All animal experiments were performed according to Tel Aviv University ethical use protocols. Recipient SD male rats (200–240 g, Envigo Laboratories, Israel) were anesthetized using a combination of Ketamine (40 mg/kg) and Xylazine (10 mg/kg). Subcutaneous implantation of samples was performed by creating a small incision to the back and the scaffolds were inserted into the cavity. The electrodes were connected to a stimulus generator (STG-4002, Multichannel systems), and a voltage of 2 V was applied for 2 min once a day. Eight days after transplantation the rats were sacrificed and the samples were extracted, fixed in 4% formaldehyde, and embedded in optimal cutting temperature (OCT) compound. Using a cryotome™ FSE (Thermo scientific), 12 μm thick sections were prepared and affixed to X-tra® adhesive glass slides (Leica Biosystems, Wetzler, Germany). The fixed samples were washed three times in 1:10 PBS to extract the OCT compound. The samples were incubated with primary α-smooth muscle actin antibody (1:200, Sigma–Aldrich), washed three times and incubated for 1 h with Alexa Fluor 647 conjugated goat anti-mouse antibody (1:500; Jackson, West Grove, PA). For nuclei detection, the cells were incubated for 3 min with Hoechst 33,258 (1:1000; Sigma) and washed three times.
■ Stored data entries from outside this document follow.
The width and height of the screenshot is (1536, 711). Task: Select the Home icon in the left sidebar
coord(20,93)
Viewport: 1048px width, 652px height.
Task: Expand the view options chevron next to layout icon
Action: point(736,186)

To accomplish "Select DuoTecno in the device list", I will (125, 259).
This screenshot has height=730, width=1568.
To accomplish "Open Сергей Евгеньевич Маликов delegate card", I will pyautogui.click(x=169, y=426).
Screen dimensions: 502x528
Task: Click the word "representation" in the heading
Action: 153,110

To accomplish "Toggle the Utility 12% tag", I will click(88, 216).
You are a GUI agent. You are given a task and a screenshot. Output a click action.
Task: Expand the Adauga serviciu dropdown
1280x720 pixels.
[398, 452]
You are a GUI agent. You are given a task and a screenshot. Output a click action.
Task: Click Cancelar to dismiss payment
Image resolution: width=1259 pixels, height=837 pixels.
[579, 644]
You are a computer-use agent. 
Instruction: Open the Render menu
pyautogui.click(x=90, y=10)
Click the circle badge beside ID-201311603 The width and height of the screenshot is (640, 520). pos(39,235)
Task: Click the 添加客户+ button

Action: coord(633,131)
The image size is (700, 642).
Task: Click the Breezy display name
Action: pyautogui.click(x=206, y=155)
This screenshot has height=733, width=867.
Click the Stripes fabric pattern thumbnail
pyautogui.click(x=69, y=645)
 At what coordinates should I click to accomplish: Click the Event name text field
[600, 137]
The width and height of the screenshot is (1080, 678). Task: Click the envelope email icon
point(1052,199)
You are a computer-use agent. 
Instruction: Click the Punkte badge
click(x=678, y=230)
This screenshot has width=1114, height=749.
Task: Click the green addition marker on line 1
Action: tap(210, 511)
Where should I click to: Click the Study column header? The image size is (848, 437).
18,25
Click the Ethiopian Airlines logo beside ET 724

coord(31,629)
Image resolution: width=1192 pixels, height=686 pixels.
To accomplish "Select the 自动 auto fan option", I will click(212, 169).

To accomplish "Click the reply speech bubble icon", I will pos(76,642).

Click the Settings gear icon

Samples were visualized using a scanning laser confocal microscope (Nikon Eclipse Ni).

Statistical analysis

All statistical analyses were performed using GraphPad Prism 8.00 (GraphPad Software, Inc., USA). Data are shown as mean ± SEM (Standard Error of the Mean). Data were analyzed using Student's t-test. The values were considered significantly different at p < 0.05. n ≥ 3 in each experiment.